╔══
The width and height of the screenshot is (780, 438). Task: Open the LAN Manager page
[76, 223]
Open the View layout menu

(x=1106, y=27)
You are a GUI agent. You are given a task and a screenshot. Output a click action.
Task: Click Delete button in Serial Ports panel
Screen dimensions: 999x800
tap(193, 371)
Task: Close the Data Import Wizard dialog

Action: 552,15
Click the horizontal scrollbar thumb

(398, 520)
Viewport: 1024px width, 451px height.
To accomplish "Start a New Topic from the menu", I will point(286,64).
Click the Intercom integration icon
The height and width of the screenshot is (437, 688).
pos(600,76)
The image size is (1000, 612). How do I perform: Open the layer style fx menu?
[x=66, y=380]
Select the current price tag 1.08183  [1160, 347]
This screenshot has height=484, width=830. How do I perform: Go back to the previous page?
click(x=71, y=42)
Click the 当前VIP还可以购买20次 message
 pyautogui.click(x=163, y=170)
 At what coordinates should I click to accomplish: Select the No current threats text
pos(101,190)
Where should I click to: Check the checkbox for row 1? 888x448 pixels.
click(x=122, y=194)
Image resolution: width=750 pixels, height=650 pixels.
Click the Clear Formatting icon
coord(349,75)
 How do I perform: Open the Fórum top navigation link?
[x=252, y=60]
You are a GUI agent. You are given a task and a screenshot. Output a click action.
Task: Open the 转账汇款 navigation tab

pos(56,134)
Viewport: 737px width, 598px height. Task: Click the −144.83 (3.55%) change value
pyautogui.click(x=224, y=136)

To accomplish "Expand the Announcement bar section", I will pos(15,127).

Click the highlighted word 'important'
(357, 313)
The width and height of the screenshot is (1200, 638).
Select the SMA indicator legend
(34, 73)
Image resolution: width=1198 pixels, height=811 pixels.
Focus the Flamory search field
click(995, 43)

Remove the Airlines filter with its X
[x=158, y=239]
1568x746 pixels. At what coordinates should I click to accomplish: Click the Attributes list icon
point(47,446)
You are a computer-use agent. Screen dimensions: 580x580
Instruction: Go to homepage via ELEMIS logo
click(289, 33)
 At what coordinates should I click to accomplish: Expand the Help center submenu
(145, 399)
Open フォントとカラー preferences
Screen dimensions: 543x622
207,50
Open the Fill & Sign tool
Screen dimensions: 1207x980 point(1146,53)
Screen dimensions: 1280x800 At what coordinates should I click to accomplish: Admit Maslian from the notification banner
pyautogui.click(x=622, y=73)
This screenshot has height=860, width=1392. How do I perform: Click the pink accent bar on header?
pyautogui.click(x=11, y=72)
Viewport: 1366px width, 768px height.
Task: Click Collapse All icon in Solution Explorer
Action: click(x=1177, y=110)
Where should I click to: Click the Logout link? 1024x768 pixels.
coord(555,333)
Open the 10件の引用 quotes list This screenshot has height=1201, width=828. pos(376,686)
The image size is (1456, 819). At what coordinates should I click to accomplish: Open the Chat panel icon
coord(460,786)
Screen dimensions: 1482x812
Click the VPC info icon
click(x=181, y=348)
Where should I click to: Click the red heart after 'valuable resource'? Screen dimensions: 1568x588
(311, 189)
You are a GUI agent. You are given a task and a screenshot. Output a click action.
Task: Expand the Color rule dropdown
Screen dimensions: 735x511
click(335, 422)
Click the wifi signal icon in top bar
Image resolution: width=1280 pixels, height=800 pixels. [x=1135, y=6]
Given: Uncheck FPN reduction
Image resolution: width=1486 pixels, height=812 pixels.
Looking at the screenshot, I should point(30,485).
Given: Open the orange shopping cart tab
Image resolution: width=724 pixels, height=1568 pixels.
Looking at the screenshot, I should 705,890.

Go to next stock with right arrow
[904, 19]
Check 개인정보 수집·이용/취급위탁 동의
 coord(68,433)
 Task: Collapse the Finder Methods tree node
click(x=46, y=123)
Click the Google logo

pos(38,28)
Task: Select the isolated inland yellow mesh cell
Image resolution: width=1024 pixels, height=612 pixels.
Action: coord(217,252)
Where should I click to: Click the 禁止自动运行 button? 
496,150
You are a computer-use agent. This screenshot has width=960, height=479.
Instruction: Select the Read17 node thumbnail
╚══
All the records above need to be printed exactly.

→ **EXPECTED ANSWER**:
The width and height of the screenshot is (780, 438). Task: Open the LAN Manager page
[76, 223]
Open the View layout menu

(x=1106, y=27)
You are a GUI agent. You are given a task and a screenshot. Output a click action.
Task: Click Delete button in Serial Ports panel
Screen dimensions: 999x800
tap(193, 371)
Task: Close the Data Import Wizard dialog

Action: 552,15
Click the horizontal scrollbar thumb

(398, 520)
Viewport: 1024px width, 451px height.
To accomplish "Start a New Topic from the menu", I will point(286,64).
Click the Intercom integration icon
The height and width of the screenshot is (437, 688).
pos(600,76)
The image size is (1000, 612). How do I perform: Open the layer style fx menu?
[x=66, y=380]
Select the current price tag 1.08183  [1160, 347]
This screenshot has height=484, width=830. How do I perform: Go back to the previous page?
click(x=71, y=42)
Click the 当前VIP还可以购买20次 message
 pyautogui.click(x=163, y=170)
 At what coordinates should I click to accomplish: Select the No current threats text
pos(101,190)
Where should I click to: Check the checkbox for row 1? 888x448 pixels.
click(x=122, y=194)
Image resolution: width=750 pixels, height=650 pixels.
Click the Clear Formatting icon
coord(349,75)
 How do I perform: Open the Fórum top navigation link?
[x=252, y=60]
You are a GUI agent. You are given a task and a screenshot. Output a click action.
Task: Open the 转账汇款 navigation tab

pos(56,134)
Viewport: 737px width, 598px height. Task: Click the −144.83 (3.55%) change value
pyautogui.click(x=224, y=136)

To accomplish "Expand the Announcement bar section", I will pos(15,127).

Click the highlighted word 'important'
(357, 313)
The width and height of the screenshot is (1200, 638).
Select the SMA indicator legend
(34, 73)
Image resolution: width=1198 pixels, height=811 pixels.
Focus the Flamory search field
click(995, 43)

Remove the Airlines filter with its X
[x=158, y=239]
1568x746 pixels. At what coordinates should I click to accomplish: Click the Attributes list icon
point(47,446)
You are a computer-use agent. Screen dimensions: 580x580
Instruction: Go to homepage via ELEMIS logo
click(289, 33)
 At what coordinates should I click to accomplish: Expand the Help center submenu
(145, 399)
Open フォントとカラー preferences
Screen dimensions: 543x622
207,50
Open the Fill & Sign tool
Screen dimensions: 1207x980 point(1146,53)
Screen dimensions: 1280x800 At what coordinates should I click to accomplish: Admit Maslian from the notification banner
pyautogui.click(x=622, y=73)
This screenshot has height=860, width=1392. How do I perform: Click the pink accent bar on header?
pyautogui.click(x=11, y=72)
Viewport: 1366px width, 768px height.
Task: Click Collapse All icon in Solution Explorer
Action: click(x=1177, y=110)
Where should I click to: Click the Logout link? 1024x768 pixels.
coord(555,333)
Open the 10件の引用 quotes list This screenshot has height=1201, width=828. pos(376,686)
The image size is (1456, 819). At what coordinates should I click to accomplish: Open the Chat panel icon
coord(460,786)
Screen dimensions: 1482x812
Click the VPC info icon
click(x=181, y=348)
Where should I click to: Click the red heart after 'valuable resource'? Screen dimensions: 1568x588
(311, 189)
You are a GUI agent. You are given a task and a screenshot. Output a click action.
Task: Expand the Color rule dropdown
Screen dimensions: 735x511
click(335, 422)
Click the wifi signal icon in top bar
Image resolution: width=1280 pixels, height=800 pixels. [x=1135, y=6]
Given: Uncheck FPN reduction
Image resolution: width=1486 pixels, height=812 pixels.
Looking at the screenshot, I should point(30,485).
Given: Open the orange shopping cart tab
Image resolution: width=724 pixels, height=1568 pixels.
Looking at the screenshot, I should 705,890.

Go to next stock with right arrow
[904, 19]
Check 개인정보 수집·이용/취급위탁 동의
 coord(68,433)
 Task: Collapse the Finder Methods tree node
click(x=46, y=123)
Click the Google logo

pos(38,28)
Task: Select the isolated inland yellow mesh cell
Image resolution: width=1024 pixels, height=612 pixels.
Action: coord(217,252)
Where should I click to: Click the 禁止自动运行 button? 
496,150
You are a computer-use agent. This screenshot has width=960, height=479.
Instruction: Select the Read17 node thumbnail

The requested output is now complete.